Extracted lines
---------------
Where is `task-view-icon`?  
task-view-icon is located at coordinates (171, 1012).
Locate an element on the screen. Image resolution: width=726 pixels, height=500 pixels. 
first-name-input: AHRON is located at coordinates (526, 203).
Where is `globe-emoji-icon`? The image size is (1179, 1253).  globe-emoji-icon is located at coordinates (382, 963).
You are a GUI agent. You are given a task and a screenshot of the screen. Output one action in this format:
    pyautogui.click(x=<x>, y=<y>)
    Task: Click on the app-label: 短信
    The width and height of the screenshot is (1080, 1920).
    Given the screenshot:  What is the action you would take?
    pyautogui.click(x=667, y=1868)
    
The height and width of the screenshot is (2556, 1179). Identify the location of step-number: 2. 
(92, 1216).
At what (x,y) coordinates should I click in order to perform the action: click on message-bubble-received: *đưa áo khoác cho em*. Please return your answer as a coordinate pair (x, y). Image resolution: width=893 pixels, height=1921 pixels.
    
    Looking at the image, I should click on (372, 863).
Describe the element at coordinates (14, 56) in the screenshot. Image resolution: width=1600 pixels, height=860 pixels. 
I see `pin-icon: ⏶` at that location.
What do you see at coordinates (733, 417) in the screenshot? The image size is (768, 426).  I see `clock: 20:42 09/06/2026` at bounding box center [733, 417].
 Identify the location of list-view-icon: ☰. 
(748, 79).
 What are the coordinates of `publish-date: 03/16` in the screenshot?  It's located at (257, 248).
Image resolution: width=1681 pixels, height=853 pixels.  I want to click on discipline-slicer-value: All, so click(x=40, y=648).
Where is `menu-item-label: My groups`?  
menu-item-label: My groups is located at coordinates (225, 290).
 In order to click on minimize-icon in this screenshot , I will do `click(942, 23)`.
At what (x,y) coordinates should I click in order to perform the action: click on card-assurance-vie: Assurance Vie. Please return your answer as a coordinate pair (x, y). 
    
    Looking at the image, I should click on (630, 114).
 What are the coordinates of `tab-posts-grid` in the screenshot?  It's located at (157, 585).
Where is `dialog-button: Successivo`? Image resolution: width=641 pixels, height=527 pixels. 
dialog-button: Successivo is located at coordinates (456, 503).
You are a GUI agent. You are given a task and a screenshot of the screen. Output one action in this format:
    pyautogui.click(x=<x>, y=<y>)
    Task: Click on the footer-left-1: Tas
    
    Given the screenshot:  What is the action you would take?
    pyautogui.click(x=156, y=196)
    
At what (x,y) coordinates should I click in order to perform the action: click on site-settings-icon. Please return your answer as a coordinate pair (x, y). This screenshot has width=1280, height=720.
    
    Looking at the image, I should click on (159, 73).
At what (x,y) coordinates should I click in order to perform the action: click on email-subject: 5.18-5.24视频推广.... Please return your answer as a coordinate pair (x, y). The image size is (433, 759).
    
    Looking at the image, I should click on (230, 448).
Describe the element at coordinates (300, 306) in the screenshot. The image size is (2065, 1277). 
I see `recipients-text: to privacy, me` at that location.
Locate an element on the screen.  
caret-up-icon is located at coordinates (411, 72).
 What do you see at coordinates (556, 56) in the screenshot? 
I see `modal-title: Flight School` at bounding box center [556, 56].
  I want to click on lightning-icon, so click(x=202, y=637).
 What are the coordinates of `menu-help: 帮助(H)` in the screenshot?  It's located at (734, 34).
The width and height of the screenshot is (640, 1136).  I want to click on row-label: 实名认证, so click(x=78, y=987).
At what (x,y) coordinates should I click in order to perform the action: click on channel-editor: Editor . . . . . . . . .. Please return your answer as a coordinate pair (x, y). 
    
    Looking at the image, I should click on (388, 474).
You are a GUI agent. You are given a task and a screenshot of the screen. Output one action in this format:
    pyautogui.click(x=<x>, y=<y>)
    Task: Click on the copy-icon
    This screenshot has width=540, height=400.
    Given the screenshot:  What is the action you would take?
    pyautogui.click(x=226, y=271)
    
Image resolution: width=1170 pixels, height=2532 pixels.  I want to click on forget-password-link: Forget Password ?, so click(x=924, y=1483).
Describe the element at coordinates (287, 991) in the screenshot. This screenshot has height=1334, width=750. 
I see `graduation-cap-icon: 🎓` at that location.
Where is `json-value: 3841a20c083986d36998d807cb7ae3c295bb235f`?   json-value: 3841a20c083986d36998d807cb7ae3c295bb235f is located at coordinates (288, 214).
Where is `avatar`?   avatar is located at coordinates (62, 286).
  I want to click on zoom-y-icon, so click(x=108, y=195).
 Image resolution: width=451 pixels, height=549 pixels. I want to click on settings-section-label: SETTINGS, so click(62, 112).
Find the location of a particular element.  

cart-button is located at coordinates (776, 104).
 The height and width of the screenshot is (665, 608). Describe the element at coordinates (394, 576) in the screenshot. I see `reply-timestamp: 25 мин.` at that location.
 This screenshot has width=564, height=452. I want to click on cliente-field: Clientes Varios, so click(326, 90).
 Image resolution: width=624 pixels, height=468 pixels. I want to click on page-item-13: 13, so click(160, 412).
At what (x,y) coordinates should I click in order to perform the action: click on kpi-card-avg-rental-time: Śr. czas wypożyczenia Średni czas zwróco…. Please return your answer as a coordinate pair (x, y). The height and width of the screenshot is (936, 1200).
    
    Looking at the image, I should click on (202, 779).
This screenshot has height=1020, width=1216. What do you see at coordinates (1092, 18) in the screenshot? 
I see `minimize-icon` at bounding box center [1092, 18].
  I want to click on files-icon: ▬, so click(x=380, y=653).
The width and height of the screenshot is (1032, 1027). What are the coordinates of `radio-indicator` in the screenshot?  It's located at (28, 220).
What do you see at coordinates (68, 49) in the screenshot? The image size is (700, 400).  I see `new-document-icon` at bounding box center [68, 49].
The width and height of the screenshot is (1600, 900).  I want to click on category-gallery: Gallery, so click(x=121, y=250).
---------------
* _TASK_
Can you recast the lines from the one containing "I want to click on files-icon: ▬, so" through the final line, inclusive, as a Markdown table with the columns Row and Line, leaving out any blank lines?

* _RESPONSE FOR THIS EXERCISE_
| Row | Line |
|---|---|
| 1 |   I want to click on files-icon: ▬, so click(x=380, y=653). |
| 2 | The width and height of the screenshot is (1032, 1027). What are the coordinates of `radio-indicator` in the screenshot?  It's located at (28, 220). |
| 3 | What do you see at coordinates (68, 49) in the screenshot? The image size is (700, 400).  I see `new-document-icon` at bounding box center [68, 49]. |
| 4 | The width and height of the screenshot is (1600, 900).  I want to click on category-gallery: Gallery, so click(x=121, y=250). |